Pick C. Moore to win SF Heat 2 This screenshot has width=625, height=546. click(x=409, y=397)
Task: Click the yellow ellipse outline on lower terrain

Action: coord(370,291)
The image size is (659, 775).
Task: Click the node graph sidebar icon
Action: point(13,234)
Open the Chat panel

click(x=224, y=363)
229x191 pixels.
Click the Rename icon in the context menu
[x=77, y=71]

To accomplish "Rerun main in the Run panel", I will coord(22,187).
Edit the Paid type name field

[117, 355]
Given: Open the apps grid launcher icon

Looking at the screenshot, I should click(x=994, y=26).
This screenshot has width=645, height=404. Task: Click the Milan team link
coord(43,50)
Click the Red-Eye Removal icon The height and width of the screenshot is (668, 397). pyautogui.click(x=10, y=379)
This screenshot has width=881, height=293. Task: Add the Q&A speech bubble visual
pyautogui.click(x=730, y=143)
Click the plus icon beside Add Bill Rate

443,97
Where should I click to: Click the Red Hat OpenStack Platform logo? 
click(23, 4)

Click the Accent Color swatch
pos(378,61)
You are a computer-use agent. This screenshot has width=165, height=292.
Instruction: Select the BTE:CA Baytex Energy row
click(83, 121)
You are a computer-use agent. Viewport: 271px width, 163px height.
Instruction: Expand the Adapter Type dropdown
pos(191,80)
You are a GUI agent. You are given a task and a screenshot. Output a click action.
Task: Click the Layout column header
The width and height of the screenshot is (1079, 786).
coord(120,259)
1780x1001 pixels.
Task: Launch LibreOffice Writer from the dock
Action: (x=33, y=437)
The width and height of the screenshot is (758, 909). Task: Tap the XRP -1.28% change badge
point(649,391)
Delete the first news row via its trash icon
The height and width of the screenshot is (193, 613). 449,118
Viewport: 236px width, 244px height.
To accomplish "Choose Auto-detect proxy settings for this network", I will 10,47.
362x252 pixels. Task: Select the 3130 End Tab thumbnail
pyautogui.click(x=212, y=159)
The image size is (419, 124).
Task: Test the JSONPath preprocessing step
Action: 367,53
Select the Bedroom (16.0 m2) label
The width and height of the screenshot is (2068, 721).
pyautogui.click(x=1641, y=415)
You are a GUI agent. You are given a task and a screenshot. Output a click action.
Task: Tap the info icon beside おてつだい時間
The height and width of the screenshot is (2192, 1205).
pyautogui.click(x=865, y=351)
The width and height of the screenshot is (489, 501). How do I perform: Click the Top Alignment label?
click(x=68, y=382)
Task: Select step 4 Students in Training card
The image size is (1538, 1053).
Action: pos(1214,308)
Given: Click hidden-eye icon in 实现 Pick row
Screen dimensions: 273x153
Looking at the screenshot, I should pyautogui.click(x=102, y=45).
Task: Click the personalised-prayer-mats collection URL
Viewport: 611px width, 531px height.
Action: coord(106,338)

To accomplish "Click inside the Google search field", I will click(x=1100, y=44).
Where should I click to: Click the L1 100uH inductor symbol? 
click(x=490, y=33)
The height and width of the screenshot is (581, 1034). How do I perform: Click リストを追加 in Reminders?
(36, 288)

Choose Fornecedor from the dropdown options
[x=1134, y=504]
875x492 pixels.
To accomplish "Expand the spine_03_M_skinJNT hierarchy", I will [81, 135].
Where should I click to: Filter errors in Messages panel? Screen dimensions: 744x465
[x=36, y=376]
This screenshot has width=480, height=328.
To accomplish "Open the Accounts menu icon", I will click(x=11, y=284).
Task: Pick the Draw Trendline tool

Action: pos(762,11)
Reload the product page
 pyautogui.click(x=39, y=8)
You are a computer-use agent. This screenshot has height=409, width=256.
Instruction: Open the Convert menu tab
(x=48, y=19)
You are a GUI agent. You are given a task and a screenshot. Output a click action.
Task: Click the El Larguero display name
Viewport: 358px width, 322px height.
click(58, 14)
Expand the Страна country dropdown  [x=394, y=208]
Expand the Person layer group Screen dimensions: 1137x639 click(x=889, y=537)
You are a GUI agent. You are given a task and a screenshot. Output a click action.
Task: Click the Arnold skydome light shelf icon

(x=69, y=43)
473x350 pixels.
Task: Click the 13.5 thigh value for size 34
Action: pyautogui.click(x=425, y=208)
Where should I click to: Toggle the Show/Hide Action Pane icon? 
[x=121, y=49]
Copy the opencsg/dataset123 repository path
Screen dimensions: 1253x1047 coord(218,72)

▶ [WHAT YOU HAVE TO DO]: Reproduce every line of the records above as a numbered list, omitting blank lines.

▶ [EXERCISE RESULT]:
1. Pick C. Moore to win SF Heat 2 This screenshot has width=625, height=546. click(x=409, y=397)
2. Task: Click the yellow ellipse outline on lower terrain
3. Action: coord(370,291)
4. The image size is (659, 775).
5. Task: Click the node graph sidebar icon
6. Action: point(13,234)
7. Open the Chat panel
8. click(x=224, y=363)
9. 229x191 pixels.
10. Click the Rename icon in the context menu
11. [x=77, y=71]
12. To accomplish "Rerun main in the Run panel", I will coord(22,187).
13. Edit the Paid type name field
14. [117, 355]
15. Given: Open the apps grid launcher icon
16. Looking at the screenshot, I should click(x=994, y=26).
17. This screenshot has width=645, height=404. Task: Click the Milan team link
18. coord(43,50)
19. Click the Red-Eye Removal icon The height and width of the screenshot is (668, 397). pyautogui.click(x=10, y=379)
20. This screenshot has width=881, height=293. Task: Add the Q&A speech bubble visual
21. pyautogui.click(x=730, y=143)
22. Click the plus icon beside Add Bill Rate
23. 443,97
24. Where should I click to: Click the Red Hat OpenStack Platform logo? 
25. click(23, 4)
26. Click the Accent Color swatch
27. pos(378,61)
28. You are a computer-use agent. This screenshot has width=165, height=292.
29. Instruction: Select the BTE:CA Baytex Energy row
30. click(83, 121)
31. You are a computer-use agent. Viewport: 271px width, 163px height.
32. Instruction: Expand the Adapter Type dropdown
33. pos(191,80)
34. You are a GUI agent. You are given a task and a screenshot. Output a click action.
35. Task: Click the Layout column header
36. The width and height of the screenshot is (1079, 786).
37. coord(120,259)
38. 1780x1001 pixels.
39. Task: Launch LibreOffice Writer from the dock
40. Action: (x=33, y=437)
41. The width and height of the screenshot is (758, 909). Task: Tap the XRP -1.28% change badge
42. point(649,391)
43. Delete the first news row via its trash icon
44. The height and width of the screenshot is (193, 613). 449,118
45. Viewport: 236px width, 244px height.
46. To accomplish "Choose Auto-detect proxy settings for this network", I will 10,47.
47. 362x252 pixels. Task: Select the 3130 End Tab thumbnail
48. pyautogui.click(x=212, y=159)
49. The image size is (419, 124).
50. Task: Test the JSONPath preprocessing step
51. Action: 367,53
52. Select the Bedroom (16.0 m2) label
53. The width and height of the screenshot is (2068, 721).
54. pyautogui.click(x=1641, y=415)
55. You are a GUI agent. You are given a task and a screenshot. Output a click action.
56. Task: Tap the info icon beside おてつだい時間
57. The height and width of the screenshot is (2192, 1205).
58. pyautogui.click(x=865, y=351)
59. The width and height of the screenshot is (489, 501). How do I perform: Click the Top Alignment label?
60. click(x=68, y=382)
61. Task: Select step 4 Students in Training card
62. The image size is (1538, 1053).
63. Action: pos(1214,308)
64. Given: Click hidden-eye icon in 实现 Pick row
65. Screen dimensions: 273x153
66. Looking at the screenshot, I should pyautogui.click(x=102, y=45).
67. Task: Click the personalised-prayer-mats collection URL
68. Viewport: 611px width, 531px height.
69. Action: coord(106,338)
70. To accomplish "Click inside the Google search field", I will click(x=1100, y=44).
71. Where should I click to: Click the L1 100uH inductor symbol? 
72. click(x=490, y=33)
73. The height and width of the screenshot is (581, 1034). How do I perform: Click リストを追加 in Reminders?
74. (36, 288)
75. Choose Fornecedor from the dropdown options
76. [x=1134, y=504]
77. 875x492 pixels.
78. To accomplish "Expand the spine_03_M_skinJNT hierarchy", I will [81, 135].
79. Where should I click to: Filter errors in Messages panel? Screen dimensions: 744x465
80. [x=36, y=376]
81. This screenshot has width=480, height=328.
82. To accomplish "Open the Accounts menu icon", I will click(x=11, y=284).
83. Task: Pick the Draw Trendline tool
84. Action: pos(762,11)
85. Reload the product page
86.  pyautogui.click(x=39, y=8)
87. You are a computer-use agent. This screenshot has height=409, width=256.
88. Instruction: Open the Convert menu tab
89. (x=48, y=19)
90. You are a GUI agent. You are given a task and a screenshot. Output a click action.
91. Task: Click the El Larguero display name
92. Viewport: 358px width, 322px height.
93. click(58, 14)
94. Expand the Страна country dropdown  [x=394, y=208]
95. Expand the Person layer group Screen dimensions: 1137x639 click(x=889, y=537)
96. You are a GUI agent. You are given a task and a screenshot. Output a click action.
97. Task: Click the Arnold skydome light shelf icon
98. (x=69, y=43)
99. 473x350 pixels.
100. Task: Click the 13.5 thigh value for size 34
101. Action: pyautogui.click(x=425, y=208)
102. Where should I click to: Toggle the Show/Hide Action Pane icon? 
103. [x=121, y=49]
104. Copy the opencsg/dataset123 repository path
105. Screen dimensions: 1253x1047 coord(218,72)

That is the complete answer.